Source data
═══

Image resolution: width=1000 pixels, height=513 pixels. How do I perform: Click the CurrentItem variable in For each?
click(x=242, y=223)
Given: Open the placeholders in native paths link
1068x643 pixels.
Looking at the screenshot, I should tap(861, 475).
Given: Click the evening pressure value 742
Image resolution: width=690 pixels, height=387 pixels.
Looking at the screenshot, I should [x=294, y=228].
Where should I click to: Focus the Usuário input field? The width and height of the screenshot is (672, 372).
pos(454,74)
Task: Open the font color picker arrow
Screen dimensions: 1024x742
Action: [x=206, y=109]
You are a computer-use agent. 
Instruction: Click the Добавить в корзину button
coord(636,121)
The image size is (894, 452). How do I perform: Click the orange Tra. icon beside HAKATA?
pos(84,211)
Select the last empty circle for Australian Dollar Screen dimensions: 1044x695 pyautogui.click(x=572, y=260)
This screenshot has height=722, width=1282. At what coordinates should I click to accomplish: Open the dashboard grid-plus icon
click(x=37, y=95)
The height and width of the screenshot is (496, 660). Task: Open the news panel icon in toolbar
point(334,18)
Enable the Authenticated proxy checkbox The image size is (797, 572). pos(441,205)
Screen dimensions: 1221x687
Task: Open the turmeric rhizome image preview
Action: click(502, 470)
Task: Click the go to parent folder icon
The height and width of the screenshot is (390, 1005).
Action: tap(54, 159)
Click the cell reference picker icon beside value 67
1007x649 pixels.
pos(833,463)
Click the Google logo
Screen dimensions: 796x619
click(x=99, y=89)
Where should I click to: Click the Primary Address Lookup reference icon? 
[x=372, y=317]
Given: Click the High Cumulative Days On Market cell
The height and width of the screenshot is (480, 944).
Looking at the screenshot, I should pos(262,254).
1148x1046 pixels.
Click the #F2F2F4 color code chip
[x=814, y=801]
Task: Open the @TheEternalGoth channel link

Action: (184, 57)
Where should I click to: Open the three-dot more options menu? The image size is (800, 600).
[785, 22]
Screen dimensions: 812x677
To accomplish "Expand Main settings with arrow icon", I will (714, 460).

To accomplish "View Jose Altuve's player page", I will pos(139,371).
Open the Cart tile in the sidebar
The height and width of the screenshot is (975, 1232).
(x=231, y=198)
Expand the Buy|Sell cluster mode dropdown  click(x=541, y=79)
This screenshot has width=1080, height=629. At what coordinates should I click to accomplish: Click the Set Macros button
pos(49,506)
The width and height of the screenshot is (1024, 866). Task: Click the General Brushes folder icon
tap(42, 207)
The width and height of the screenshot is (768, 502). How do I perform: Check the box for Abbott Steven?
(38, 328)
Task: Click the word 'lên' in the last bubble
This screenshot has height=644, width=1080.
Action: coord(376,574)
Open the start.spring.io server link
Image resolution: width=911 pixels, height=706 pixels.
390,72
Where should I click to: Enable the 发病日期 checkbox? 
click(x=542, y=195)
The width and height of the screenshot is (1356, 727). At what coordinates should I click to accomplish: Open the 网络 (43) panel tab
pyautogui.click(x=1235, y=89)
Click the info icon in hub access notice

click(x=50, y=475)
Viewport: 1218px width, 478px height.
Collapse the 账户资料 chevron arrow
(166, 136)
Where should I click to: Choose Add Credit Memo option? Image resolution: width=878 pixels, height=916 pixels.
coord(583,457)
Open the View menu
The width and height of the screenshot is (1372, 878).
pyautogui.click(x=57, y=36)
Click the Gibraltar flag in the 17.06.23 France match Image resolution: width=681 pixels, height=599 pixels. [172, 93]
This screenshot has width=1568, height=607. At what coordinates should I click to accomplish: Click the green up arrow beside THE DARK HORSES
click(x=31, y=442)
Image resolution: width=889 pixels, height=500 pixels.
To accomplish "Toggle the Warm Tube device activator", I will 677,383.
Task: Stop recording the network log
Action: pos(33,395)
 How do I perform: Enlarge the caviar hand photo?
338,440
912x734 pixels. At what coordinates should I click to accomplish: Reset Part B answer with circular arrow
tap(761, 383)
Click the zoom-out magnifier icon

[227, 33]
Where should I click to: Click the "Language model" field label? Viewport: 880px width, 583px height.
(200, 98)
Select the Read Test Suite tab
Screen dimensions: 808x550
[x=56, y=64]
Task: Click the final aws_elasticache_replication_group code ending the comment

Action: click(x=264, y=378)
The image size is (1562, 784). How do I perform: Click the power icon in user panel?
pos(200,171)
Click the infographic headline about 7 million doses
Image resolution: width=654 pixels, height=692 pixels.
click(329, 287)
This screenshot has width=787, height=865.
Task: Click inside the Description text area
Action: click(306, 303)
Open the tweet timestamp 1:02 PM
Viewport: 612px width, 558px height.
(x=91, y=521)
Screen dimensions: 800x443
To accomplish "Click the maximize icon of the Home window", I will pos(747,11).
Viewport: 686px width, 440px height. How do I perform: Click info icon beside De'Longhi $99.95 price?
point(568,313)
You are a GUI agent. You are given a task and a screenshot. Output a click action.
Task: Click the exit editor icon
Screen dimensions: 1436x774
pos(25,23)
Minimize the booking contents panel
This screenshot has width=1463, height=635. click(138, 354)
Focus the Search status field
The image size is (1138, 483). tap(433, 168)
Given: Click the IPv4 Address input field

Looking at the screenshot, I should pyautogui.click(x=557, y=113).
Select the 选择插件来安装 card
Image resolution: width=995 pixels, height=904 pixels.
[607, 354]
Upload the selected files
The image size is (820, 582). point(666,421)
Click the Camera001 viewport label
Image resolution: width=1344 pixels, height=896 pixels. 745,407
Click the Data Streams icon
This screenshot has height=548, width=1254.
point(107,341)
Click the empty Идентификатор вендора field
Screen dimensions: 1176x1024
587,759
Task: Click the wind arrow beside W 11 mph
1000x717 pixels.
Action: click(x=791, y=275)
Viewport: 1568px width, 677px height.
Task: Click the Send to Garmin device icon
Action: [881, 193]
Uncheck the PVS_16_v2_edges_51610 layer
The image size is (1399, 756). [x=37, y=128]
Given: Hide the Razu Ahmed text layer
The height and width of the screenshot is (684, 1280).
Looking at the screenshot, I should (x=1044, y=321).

═══

> _What to do_: An exact number is called for here: how many lines across the records contain the word "empty". Nothing else belongs in the answer.

> _Finished exercise_: 2